◆ Your task
Extend the reader comments on the tribute post about Dad, carrying on from the last sentence shown.

240 Responses to Dad, Creator of that weird, electronic cult we called home

  1. Kit says:

    There is so much love for Dad coming out of this post! Makes me smile. Good memories. I thought he was a two-pack a day smoker–Eeesh !
    Very nice, Mimi, brought tears to my eyes.

  2. what a sweet post. i enjoyed reading the memories of your Father.

  3. This is a beautiful post and tribute — definitely made me teary just reading it as I considered my own Papa…

    Now I’m off to fill out his Father’s Day card. Because it just seems right to do so while I’m in this nostalgic state of mind. Thank you for the inspiration!

  4. emjayandthem says:

    …”It was as if he was just down the hall, or reading in his chair in the other room.”

    brilliant and beautiful, all in one!
    MJ

  5. What a wonderful, wonderful story! Thanks for telling us.

  6. Nicolle says:

    Such beautiful memories that you are sharing. Thank you.

    I can just imagine how much fun it was to watch your dad put all of those things together and they actually work.

◆ Dataset entries
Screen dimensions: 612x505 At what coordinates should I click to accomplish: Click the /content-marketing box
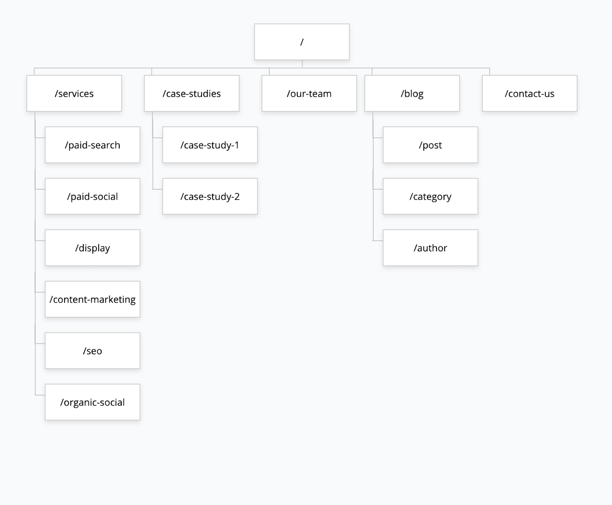tap(93, 299)
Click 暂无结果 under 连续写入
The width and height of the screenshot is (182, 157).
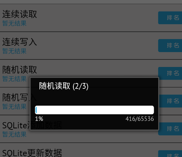15,51
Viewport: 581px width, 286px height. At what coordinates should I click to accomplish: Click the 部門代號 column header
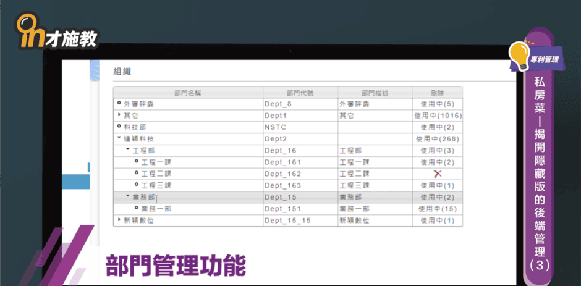click(x=300, y=92)
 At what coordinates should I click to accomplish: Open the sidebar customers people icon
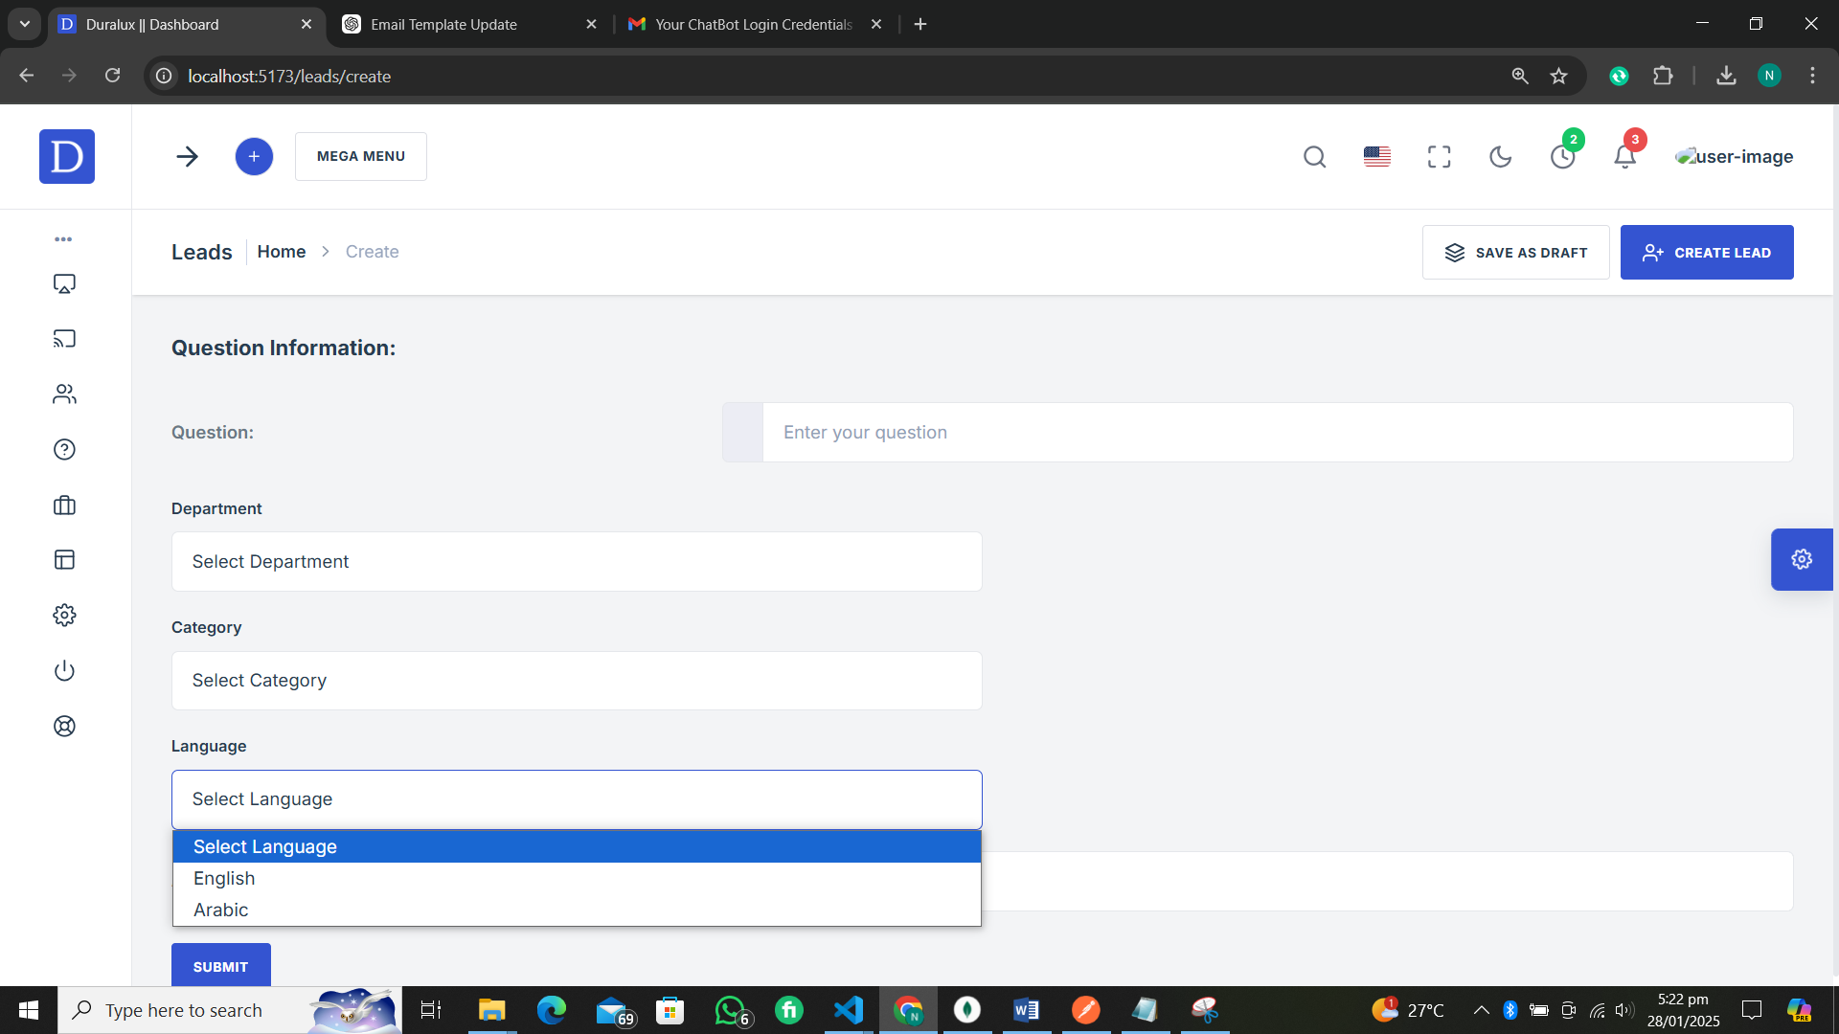click(64, 394)
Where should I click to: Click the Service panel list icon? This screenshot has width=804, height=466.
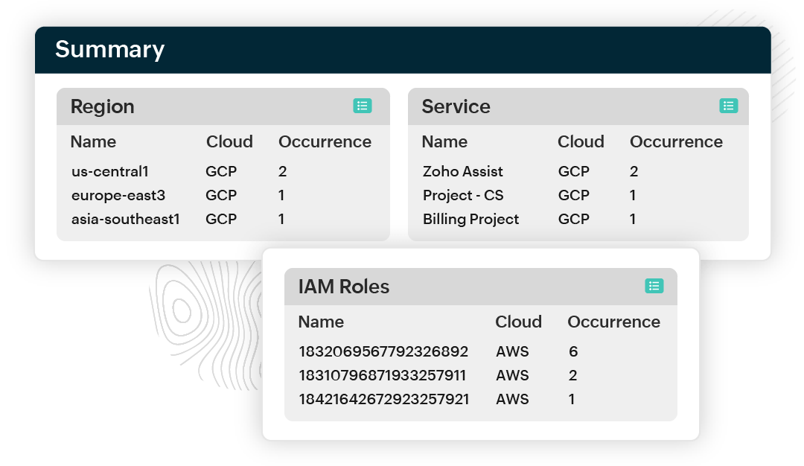click(x=729, y=106)
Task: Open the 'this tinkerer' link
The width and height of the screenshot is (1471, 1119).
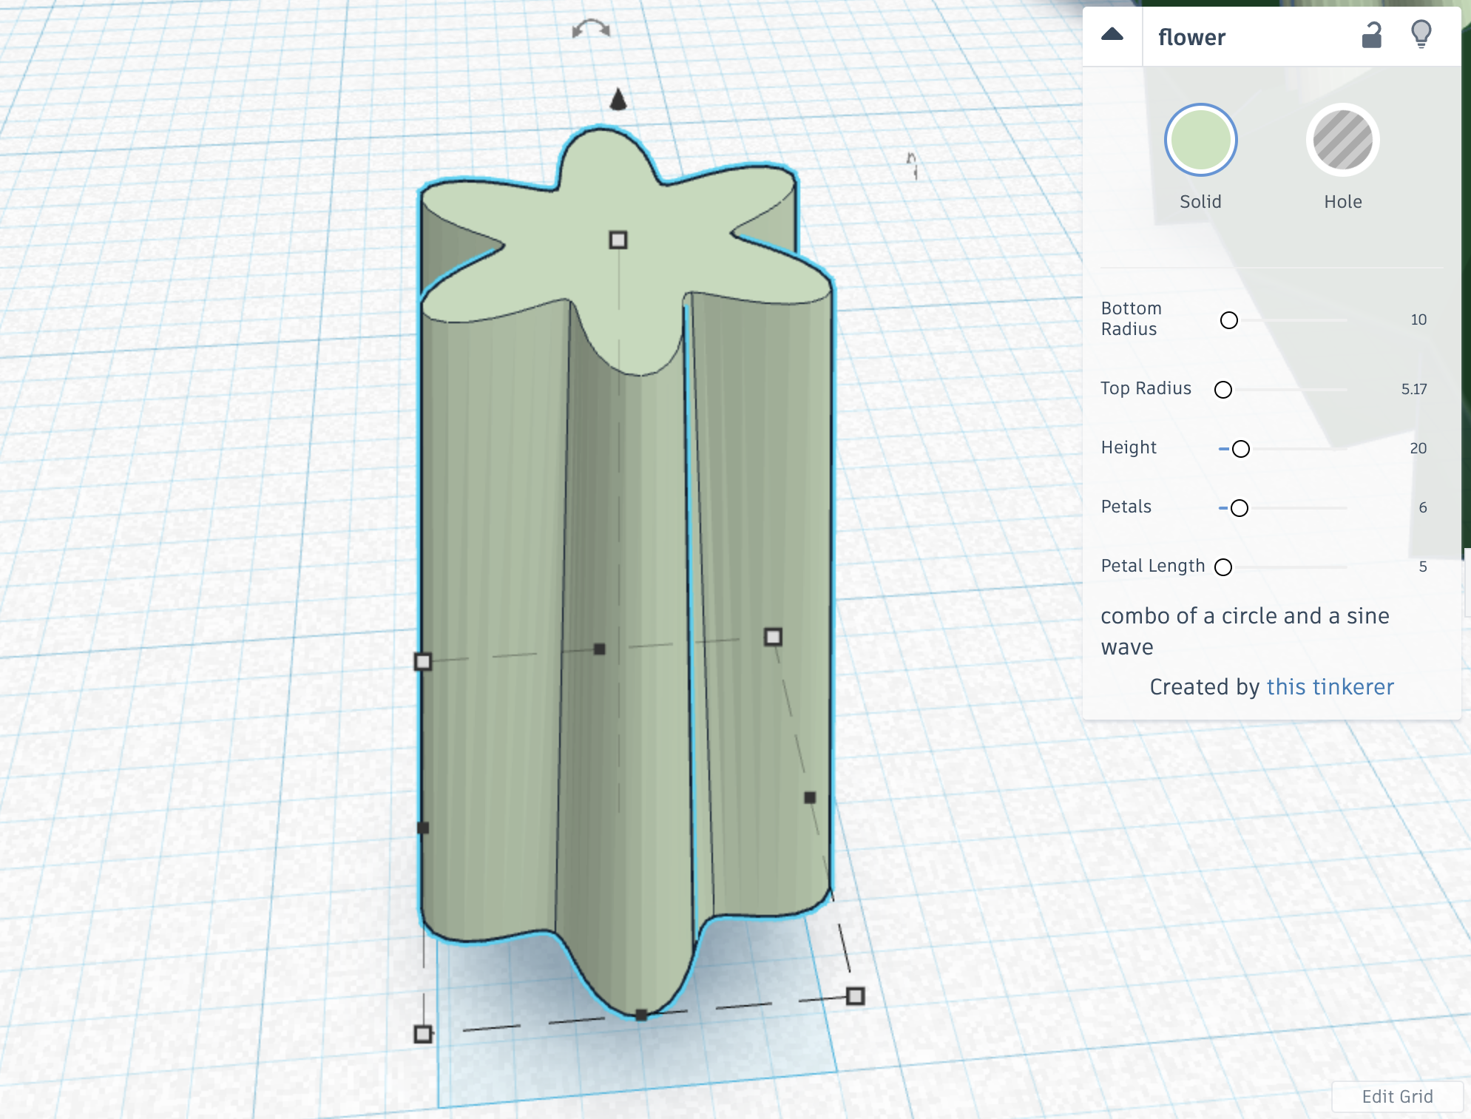Action: [x=1330, y=687]
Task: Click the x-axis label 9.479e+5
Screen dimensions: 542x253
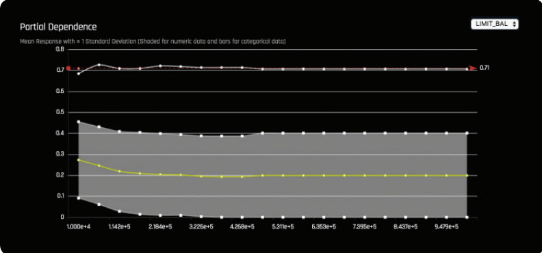Action: [x=447, y=227]
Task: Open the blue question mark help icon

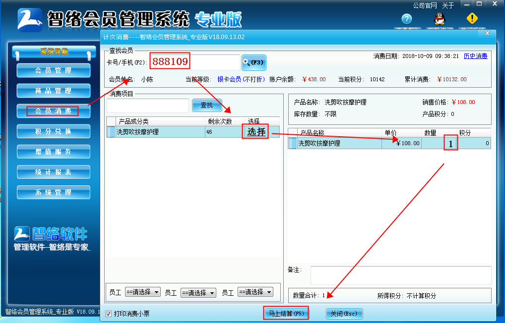Action: pos(406,19)
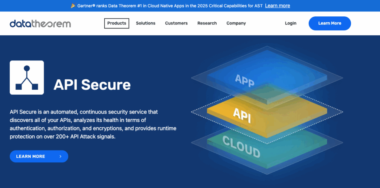The width and height of the screenshot is (380, 188).
Task: Open the Products menu
Action: tap(117, 23)

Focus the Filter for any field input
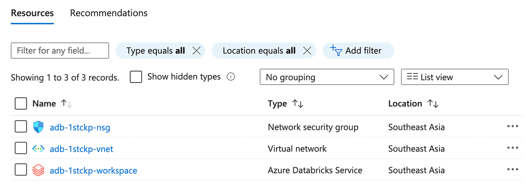(x=60, y=51)
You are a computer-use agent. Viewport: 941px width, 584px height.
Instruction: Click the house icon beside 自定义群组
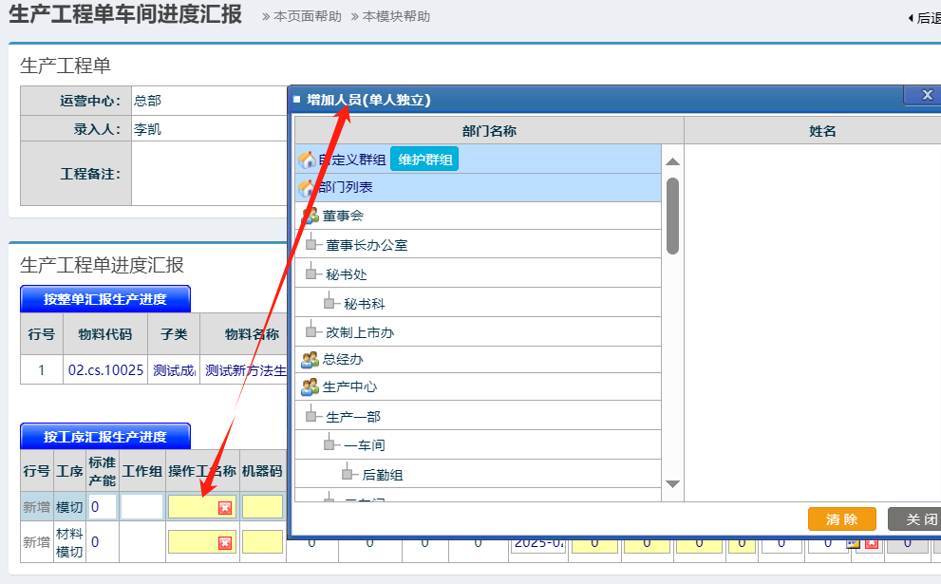[307, 160]
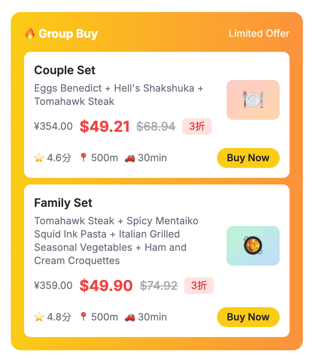Click the $49.90 sale price
This screenshot has width=312, height=359.
[106, 286]
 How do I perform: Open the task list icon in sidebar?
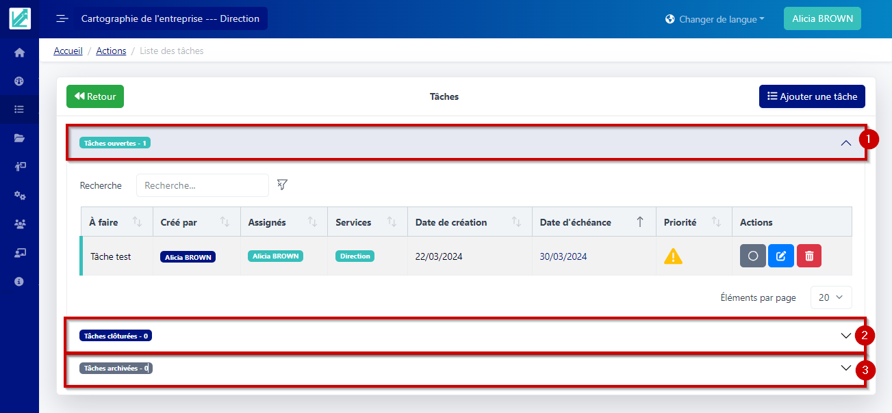(x=19, y=109)
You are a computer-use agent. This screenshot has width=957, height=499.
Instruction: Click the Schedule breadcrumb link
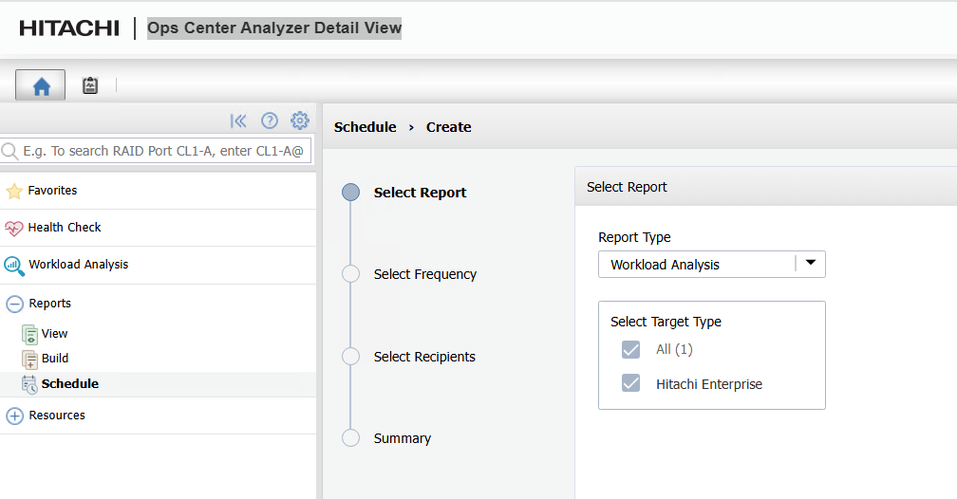point(365,127)
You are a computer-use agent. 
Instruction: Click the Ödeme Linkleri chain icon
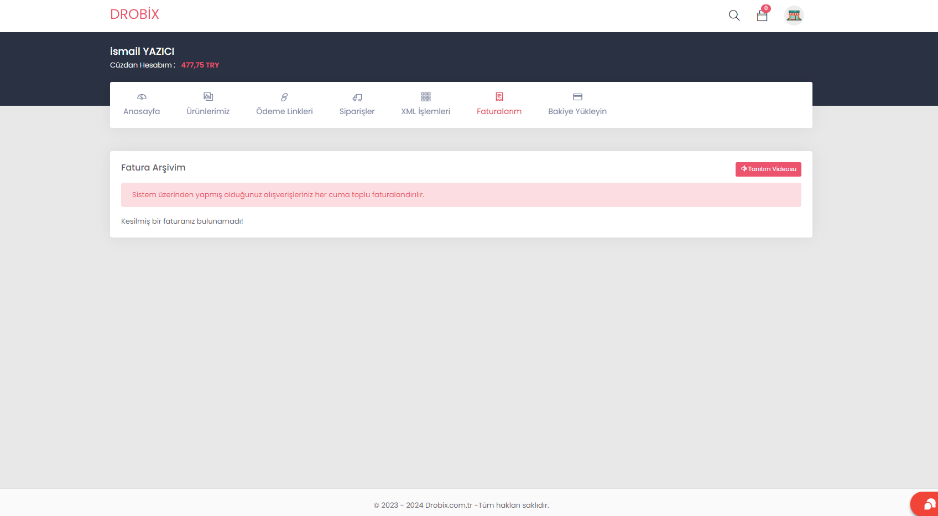tap(284, 97)
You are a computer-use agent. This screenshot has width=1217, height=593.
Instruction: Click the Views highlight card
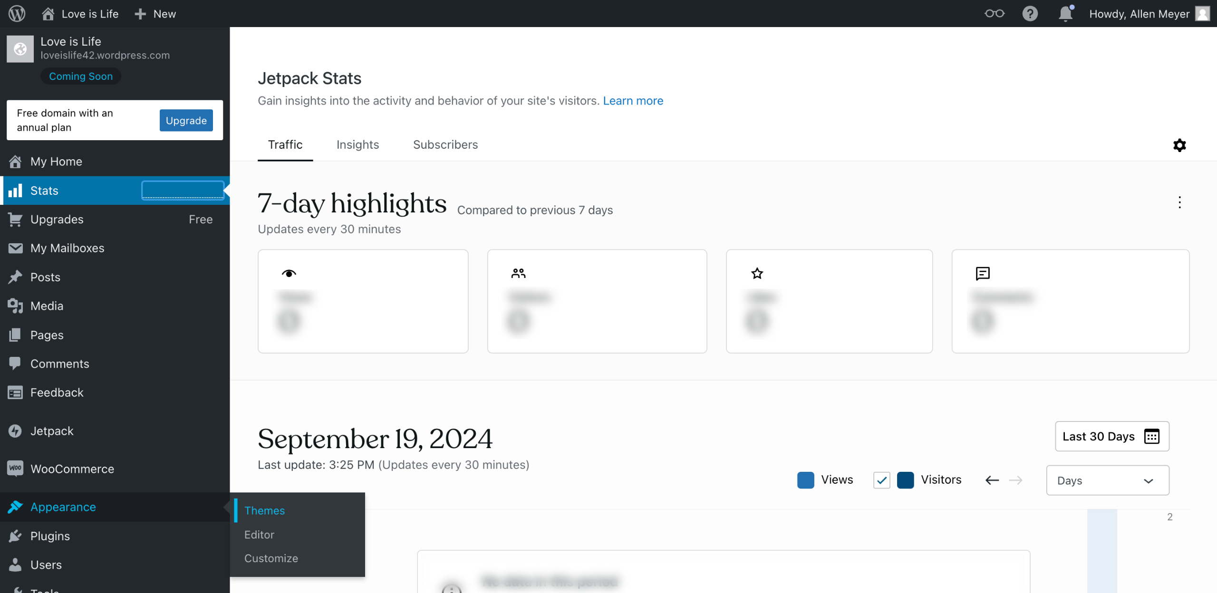363,301
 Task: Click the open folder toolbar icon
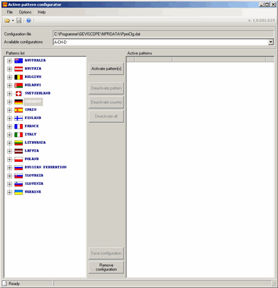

◆ Task response
  7. David says:

    I really like your blog. I was wondering if you could check mine out. Come and see an 11 year old’s view on all things baseball. Please feel free to offer any advice.
    -David
    http://bleacherboy.wordpress.com/

  8. Anonymous says:

    Awesome story about Dad and remarkably detailed.

    • Mimi says:

      Well, only as detailed as I remember him to be. Someone else could remember it all very differently! Thanks for the nice comment

  9. Sounds like quite the capable guy. The gadgets and toy obsession sounds like people i know. Awesome post. Congrats on fp’d

  10. kensbackhome says:

    Great story about your Dad. I got a chuckle reading about the Heathkits. My brother was an electronic tinkerer when we were teenagers, so I remember them well… 🙂

  11. Thirty-two years ago my son and I assembled 2 Heath Kit digital alarm clocks. One of them is still running and neither one of knows, or cares, which one of us built it. It was a fun project, indoors, during a cold Colorado Winter and we both have fond memories of the time together.

    Your father and the Heath Company brought a lot of families together.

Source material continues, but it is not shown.